The earth has shifted from under the feet of those who thought real estate was a sureshot investment

As I'm writing this, comes the news that the government intends to prioritise the passage of the GST Bill and the Real Estate Bill during the coming winter session of parliament. It's laudable that the government realises that in terms of legislative priorities, the Real Estate Bill is second in importance only to GST. Hopefully, this is a recognition of the fact that the mess in the Indian real estate is a major problem in the lives of Indians, as well as the disaster zone that real estate development has become or businesses.

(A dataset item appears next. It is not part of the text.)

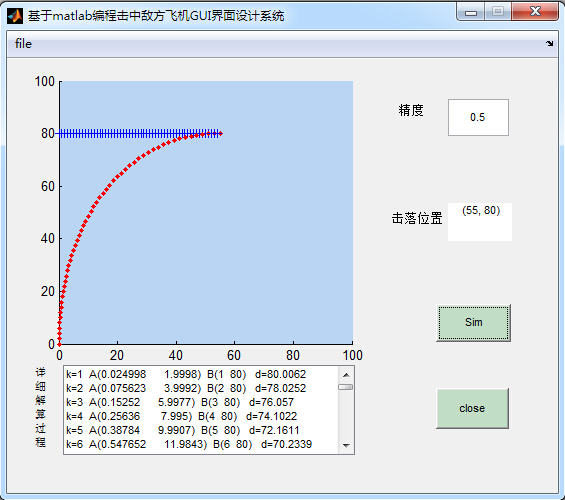This screenshot has height=500, width=565.
Task: Minimize the GUI window
Action: coord(471,12)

At the same time, Housing minister M Venkaiah Naidu said something interesting, that the government will soon unveil a policy to promote rental housing as a viable housing option. Naidu pointed to the obvious anomaly that despite a housing shortage of approximately 19 million units, there were around 11.09 million houses are vacant in urban areas.

While the collapse in house sales (despite prices that are finally going down) is now well under way, there is the separate puzzle of a vast proportion of house owners preferring to keep their property vacant rather than rent it out. The impediments are many, but underlying it all is the low rental yield. As against, 5-7 per cent across the world, rent in India generally adds up to no more than 1-1.5 per cent per year of the value of a property. Moreover, this is not reflection of low rents but of overly high prices. After all, the rental market is a real high volume market with consumer choice and low friction, whereas the value of properties is not at all a trustworthy figure.

What this indicates is that those who have bought second or third houses (or more) for investments, should finally give up the fantasy of it being anything but a disastrous investment. Don't stay attached to discredited notions of how real estate always comes around; and don't stay mentally anchored to the buying price or some other notional price that your property is worth. Your money is losing value at 6-8 per cent per year, and if you're still paying EMIs, it's much worse. The real estate investment dream is over and the sooner investors accept it, the better it will be for them.